Haiii!
Seperti biasa,Enjoy🌹
Gish pernah berkali-kali membayangkan dirinya berada di posisi saat ini. Berandai-andai kapankah hari ini akan datang sehingga dia bisa merasakan kebebasan yang sejak kecil ia damba. Tidak perlu banyak, seperlunya saja. Hingga tali kekang yang biasa terasa menyesakkan bisa sedikit melonggar.
Gish ingat, dulu ia pikir rasanya akan sangat menyenangkan. Rasanya akan membuat dia tersenyum lebar dan meneriakkan kata 'akhirnya' keras-keras. Bersiul dan berjalan penuh keringanan.
Delapan belas tahun.
Gish menghabiskan waktu seumur hidupnya itu untuk menuruti perintah Astrid. Mengikuti arahan Wildan untuk jangan sampai banyak protes dan mengeluh pada Ibunya itu. Semua demi masa depan Gish sendiri, katanya.
Gish menurut.
Sejak memasuki jenjang pendidikan Taman Kanak-Kanak, dia sudah memiliki jadwal aktivitas terorganisir selama seminggu penuh. Berbagai macam aktivitas permainan edukasi Gish tempuh pada usia itu. Belajar sambil bermain. Namun dengan intensitas yang berbeda dengan anak seusianya hanya karena ia dilabeli sebagai anak cerdas. Terdengar melelahkan, namun sebenarnya menyenangkan. Karena pada saat itu Gish terlalu kecil untuk menyadari kalau ternyata Ibunya sedang mencoba merakit robot yang bisa berguna untuk Januar Baskara.
Lalu cara yang sama Astrid terapkan saat Gish mulai masuk jenjang pendidikan yang lebih tinggi. SD, SMP, lalu sekarang SMA. Astrid melakukan pola yang sama dengan intensitas yang lebih sering dan bobot yang lebih berat dari jenjang sebelumnya. Gish menghabiskan total waktu puluhan jam selama seminggu hanya untuk belajar. Di sekolah, di rumah, di tempat les, di kegiatan after-school, ekskul... pokoknya Astrid selalu memastikan setiap detik waktu Gish terisi oleh hal-hal yang menurutnya perlu dilakukan. Tidak peduli anak itu bersedia atau tidak. Membuat Gish jarang mendapatkan waktu istirahat lebih dari lima jam sehari dan waktu untuk bersenang-senang selayaknya remaja kebanyakan di akhir pekan.
Dan lagi, itu semua demi masa depannya, katanya.
Lalu sekarang, tiba-tiba ada narasi yang mengatakan kalau dia boleh membatalkan satu-dua jadwal les atau after-school eventnya kalau dirasa semua itu terlalu memberatkan. Terlalu membuat waktu satu minggunya penuh.
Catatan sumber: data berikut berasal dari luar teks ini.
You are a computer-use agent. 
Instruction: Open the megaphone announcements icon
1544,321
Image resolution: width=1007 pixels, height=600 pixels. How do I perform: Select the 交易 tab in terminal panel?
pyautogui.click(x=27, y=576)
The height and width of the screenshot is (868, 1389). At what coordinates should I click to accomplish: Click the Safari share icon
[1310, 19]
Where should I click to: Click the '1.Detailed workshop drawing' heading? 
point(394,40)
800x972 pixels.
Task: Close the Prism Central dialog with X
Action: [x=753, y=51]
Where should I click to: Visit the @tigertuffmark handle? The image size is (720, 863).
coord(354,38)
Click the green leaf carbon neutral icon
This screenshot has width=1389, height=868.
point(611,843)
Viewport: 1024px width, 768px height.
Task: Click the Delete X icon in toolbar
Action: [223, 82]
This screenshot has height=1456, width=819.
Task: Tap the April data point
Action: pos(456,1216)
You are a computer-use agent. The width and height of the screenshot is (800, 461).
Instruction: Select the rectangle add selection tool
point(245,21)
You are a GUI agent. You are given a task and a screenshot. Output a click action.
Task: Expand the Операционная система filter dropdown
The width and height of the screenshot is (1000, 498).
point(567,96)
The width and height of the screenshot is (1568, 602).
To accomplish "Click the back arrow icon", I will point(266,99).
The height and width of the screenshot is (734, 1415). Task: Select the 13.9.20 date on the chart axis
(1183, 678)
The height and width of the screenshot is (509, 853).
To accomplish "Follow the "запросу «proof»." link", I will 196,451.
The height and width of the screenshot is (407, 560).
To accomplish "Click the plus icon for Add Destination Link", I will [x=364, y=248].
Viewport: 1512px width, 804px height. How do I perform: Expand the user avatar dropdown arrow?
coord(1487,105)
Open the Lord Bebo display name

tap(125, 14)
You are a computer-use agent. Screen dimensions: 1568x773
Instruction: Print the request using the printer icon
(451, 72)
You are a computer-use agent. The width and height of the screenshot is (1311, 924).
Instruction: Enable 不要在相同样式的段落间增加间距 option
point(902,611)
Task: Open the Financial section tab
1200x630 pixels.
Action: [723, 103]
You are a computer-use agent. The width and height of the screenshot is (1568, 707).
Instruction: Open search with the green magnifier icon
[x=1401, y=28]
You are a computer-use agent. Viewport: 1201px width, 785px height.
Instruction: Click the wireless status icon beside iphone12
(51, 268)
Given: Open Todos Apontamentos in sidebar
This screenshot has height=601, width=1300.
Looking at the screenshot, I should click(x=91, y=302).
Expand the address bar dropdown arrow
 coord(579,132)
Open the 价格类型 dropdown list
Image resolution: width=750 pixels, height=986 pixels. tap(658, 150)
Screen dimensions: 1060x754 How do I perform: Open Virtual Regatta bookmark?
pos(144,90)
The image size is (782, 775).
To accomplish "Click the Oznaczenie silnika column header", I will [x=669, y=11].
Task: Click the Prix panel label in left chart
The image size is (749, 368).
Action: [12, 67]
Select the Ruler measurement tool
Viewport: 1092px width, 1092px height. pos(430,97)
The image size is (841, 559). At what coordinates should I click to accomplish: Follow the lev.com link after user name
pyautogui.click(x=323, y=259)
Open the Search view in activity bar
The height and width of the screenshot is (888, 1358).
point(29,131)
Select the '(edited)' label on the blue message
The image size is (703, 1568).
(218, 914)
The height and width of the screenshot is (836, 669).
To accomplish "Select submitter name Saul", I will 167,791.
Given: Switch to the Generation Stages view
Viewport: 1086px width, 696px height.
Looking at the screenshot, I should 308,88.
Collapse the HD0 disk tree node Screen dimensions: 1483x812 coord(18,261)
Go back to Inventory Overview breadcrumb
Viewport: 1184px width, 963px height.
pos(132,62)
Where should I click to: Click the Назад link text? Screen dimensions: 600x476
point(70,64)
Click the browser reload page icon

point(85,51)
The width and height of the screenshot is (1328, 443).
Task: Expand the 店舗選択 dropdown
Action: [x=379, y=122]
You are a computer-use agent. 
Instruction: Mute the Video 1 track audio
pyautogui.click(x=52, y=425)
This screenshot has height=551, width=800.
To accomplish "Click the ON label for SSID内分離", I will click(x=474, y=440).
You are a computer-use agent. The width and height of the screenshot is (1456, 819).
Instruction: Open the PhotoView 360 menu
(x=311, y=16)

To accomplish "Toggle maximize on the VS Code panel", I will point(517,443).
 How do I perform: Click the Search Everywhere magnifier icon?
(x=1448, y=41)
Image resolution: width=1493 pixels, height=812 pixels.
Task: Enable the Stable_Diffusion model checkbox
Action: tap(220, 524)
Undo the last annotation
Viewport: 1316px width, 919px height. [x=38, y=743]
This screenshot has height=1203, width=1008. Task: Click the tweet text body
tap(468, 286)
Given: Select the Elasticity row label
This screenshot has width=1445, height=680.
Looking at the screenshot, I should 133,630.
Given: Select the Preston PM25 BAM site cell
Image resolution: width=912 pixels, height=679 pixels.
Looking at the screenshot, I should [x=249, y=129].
Dan narasi yang terdengar mustahil itu, dan yang seharusnya terasa menyenangkan, baru saja keluar dari mulut Ibunya yang beberapa hari ini selalu bungkam.
"Student led, entrepreneurship, les Sastra, Fisika... Kamu boleh membatalkan semua itu. Saturday event juga kalau kamu mau, Mama bisa diskusikan dengan kepala sekolah agar kamu tidak perlu ikut," tambah Astrid pelan dengan tatapan lurus menatap cangkir teh miliknya yang kosong.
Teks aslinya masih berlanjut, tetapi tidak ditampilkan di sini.